According to Truth Finder, Dorothy E. Herman, 79, is of modest means. She and her husband (or son) own a 2-bed 1-bath home in Rolla with a 2018 assessed property value of only $43,740. Herman’s Facebook page says she is retired and had “studied” at Turtle Mountain Community College.
(3) DELLA MERRICK
Truth Finder says there is no Della Merrick in North Dakota, and found only two Della Merricks in the U.S. — in Kansas and Ohio. But another people search engine, Spokeo, found a Della Merrick with P. O. Box addresses in Dunseith and Belcourt, ND, but Spokeo claims she is 100% Caucasian.
(4) ELVIS NORQUAY
Elvis Norquay has an extensive criminal history in Minnesota & North Dakota:
- DUI and “aggressive” DUI on Dec. 21, 1987, Dec. 29, 1988, Sept. 4, 1990, and Oct. 18, 2006.
- Driving with an open bottle, and DAR (driving after revocation of license) on Sept. 4, 1990.
- Fleeing or attempting to elude police, March 1, 1996.
- Driving w/out liability insurance on April 29, 1997, May 2, 1997, Feb. 17, 2004, and Oct. 18, 2006.
- Driving with a suspended license on May 2, 1997, Feb. 17, 2004, Oct. 18, 2006.
- Possession of controlled substance, Sept. 19, 1997
(5) RAY(MOND) NORQUAY
Raymond Norquay, 56, also has a criminal record:
- Driving with suspended license, July 30, 1995.
- DUI, March 11, 1997.
- Driving w/out insurance, Jan. 25, 1997.
- Convicted and sentenced for rape of an individual less than 13 years of age, Dec. 12, 1998.
- Convicted and sentenced for theft, March 12, 1999.
(6) LUCILLE VIVIER
Lucille Vivier, 56, was arrested on May 23, 1991 for issuing check without sufficient funds.
In summary, four of the six plaintiffs in the lawsuit to prevent North Dakota from implementing its voter ID law have a record of “petty” crimes. One of the six was convicted and sentenced for rape of a minor. None of the six plaintiffs has a discernible record of higher education or of legal knowledge or training. All of which should raise questions as to whether the six are for-hire plaintiffs.
In their “emergency” appeal to the U.S. Supreme Court, the attorney (“Counsel of Record”) of the six applicants/plaintiffs is John Echohawk of the Native American Rights Fund — a Colorado-based non-profit law firm co-founded in 1970 by Echohawk and David Getches to “provide legal representation and technical assistance to Indian tribes, organizations and individuals nationwide.”
David Getches, who died in 1991, was a professor at the University of Colorado Law School.
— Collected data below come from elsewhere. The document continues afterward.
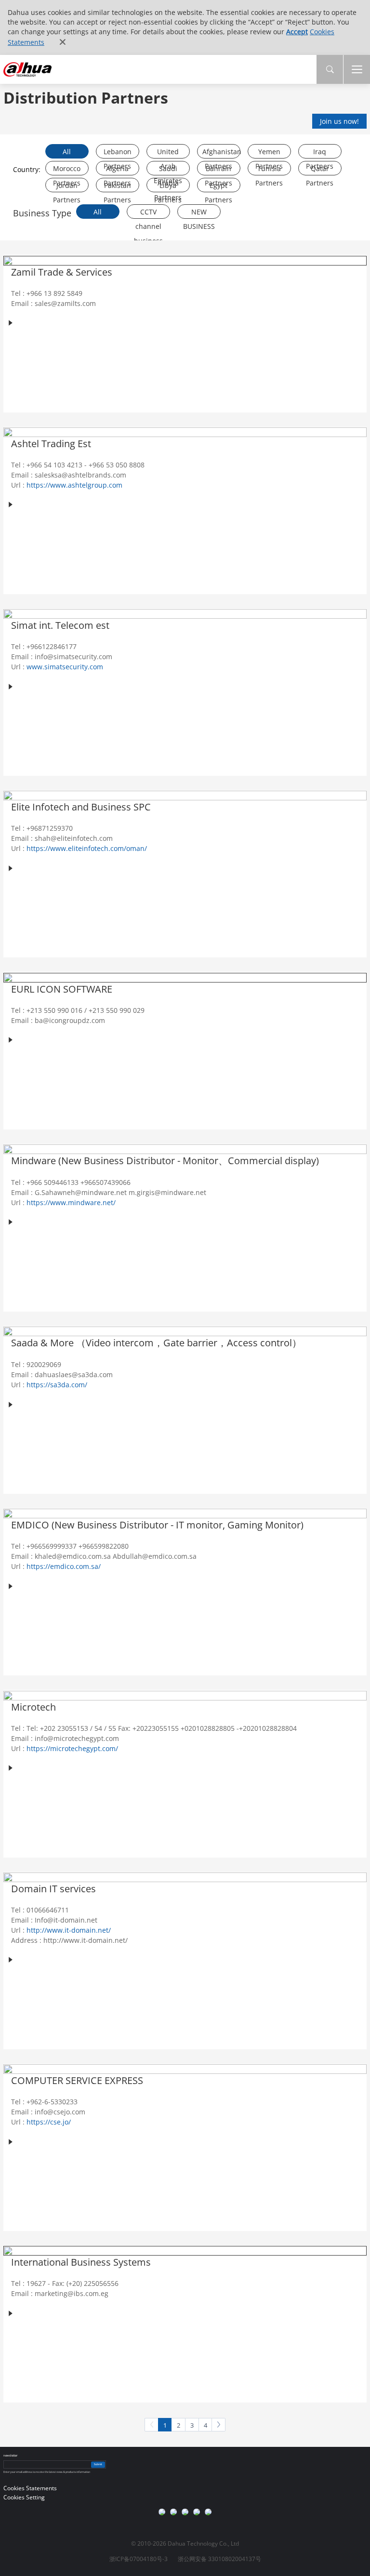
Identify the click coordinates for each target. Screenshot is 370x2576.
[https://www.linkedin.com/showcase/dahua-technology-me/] (196, 2512)
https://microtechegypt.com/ (72, 1748)
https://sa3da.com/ (56, 1384)
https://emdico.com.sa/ (63, 1566)
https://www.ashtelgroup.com (74, 485)
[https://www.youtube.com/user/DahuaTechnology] (162, 2512)
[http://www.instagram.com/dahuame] (185, 2512)
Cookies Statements (30, 2488)
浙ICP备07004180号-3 (138, 2559)
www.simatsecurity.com (64, 666)
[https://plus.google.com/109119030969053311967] (173, 2512)
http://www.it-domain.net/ (68, 1930)
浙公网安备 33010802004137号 (219, 2559)
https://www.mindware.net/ (71, 1202)
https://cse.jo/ (48, 2121)
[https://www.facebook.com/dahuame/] (208, 2512)
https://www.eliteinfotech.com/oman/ (86, 848)
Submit (98, 2464)
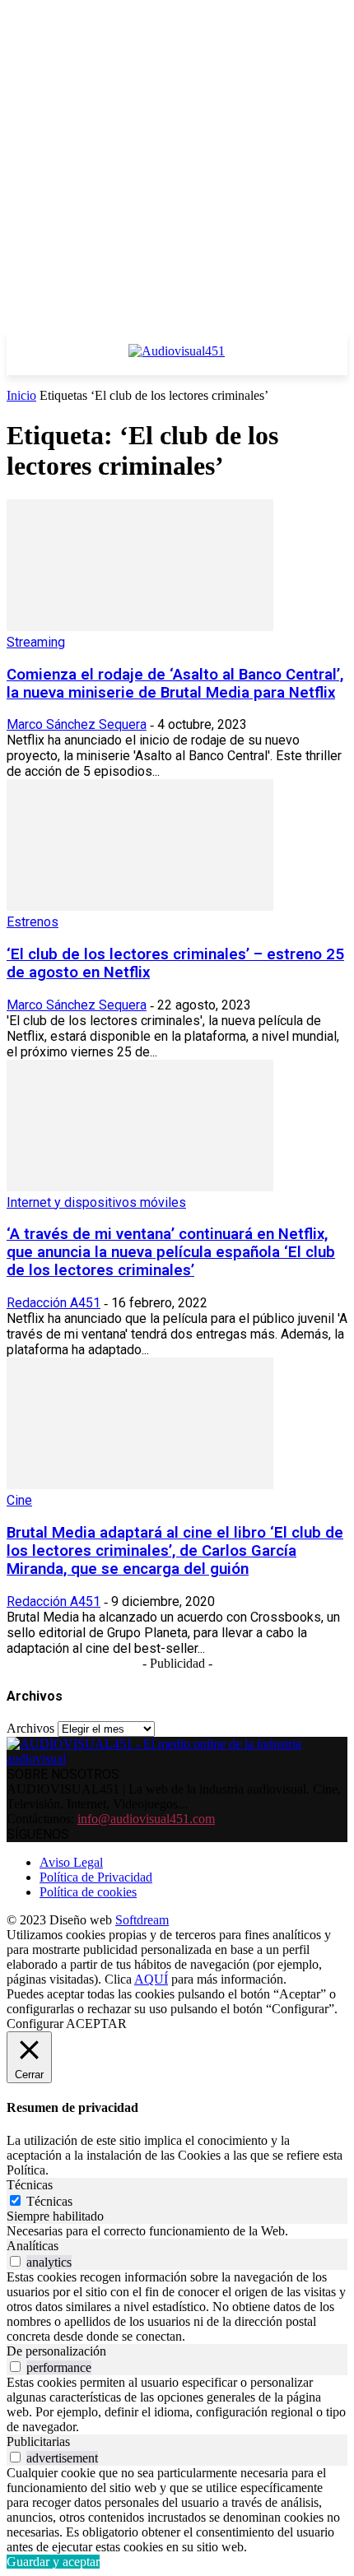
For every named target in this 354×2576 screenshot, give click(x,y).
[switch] (15, 2261)
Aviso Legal (71, 1862)
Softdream (142, 1920)
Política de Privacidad (96, 1877)
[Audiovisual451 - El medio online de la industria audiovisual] (177, 359)
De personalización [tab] (56, 2351)
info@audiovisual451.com (146, 1819)
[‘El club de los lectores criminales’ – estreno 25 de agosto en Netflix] (140, 906)
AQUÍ (151, 1979)
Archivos (30, 1728)
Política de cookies (88, 1892)
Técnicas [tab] (30, 2185)
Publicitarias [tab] (38, 2441)
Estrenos (32, 922)
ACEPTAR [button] (96, 2024)
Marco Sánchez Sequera (77, 724)
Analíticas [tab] (32, 2246)
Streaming (36, 642)
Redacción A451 (53, 1303)
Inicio (21, 395)
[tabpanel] (177, 2231)
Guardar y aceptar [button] (53, 2562)
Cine (19, 1500)
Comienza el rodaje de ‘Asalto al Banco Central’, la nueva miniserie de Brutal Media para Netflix (175, 684)
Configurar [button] (35, 2024)
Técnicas (49, 2201)
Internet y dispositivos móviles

John Echohawk claims Pawnee heritage, had served on Barack Obama‘s first presidential transition team on Indian affairs, and was considered by the Obama administration as a possible nominee to the federal bench. Echohawk’s brother, Larry EchoHawk, was Idaho’s State Attorney General (1991-1995) and Obama’s director of the Bureau of Indian Affairs.
According to Charity Navigator, in fiscal year 2018, the Native American Rights Fund (NARF) had $13,265,349 in total revenue, $12,820,425 in total expenses, and $43,878,073 in net assets. In its 2016 IRS Form 990, Echohawk was the highest-paid employee as NARF’s executive director, having received $255,172 in compensation from NARF and “related organizations”.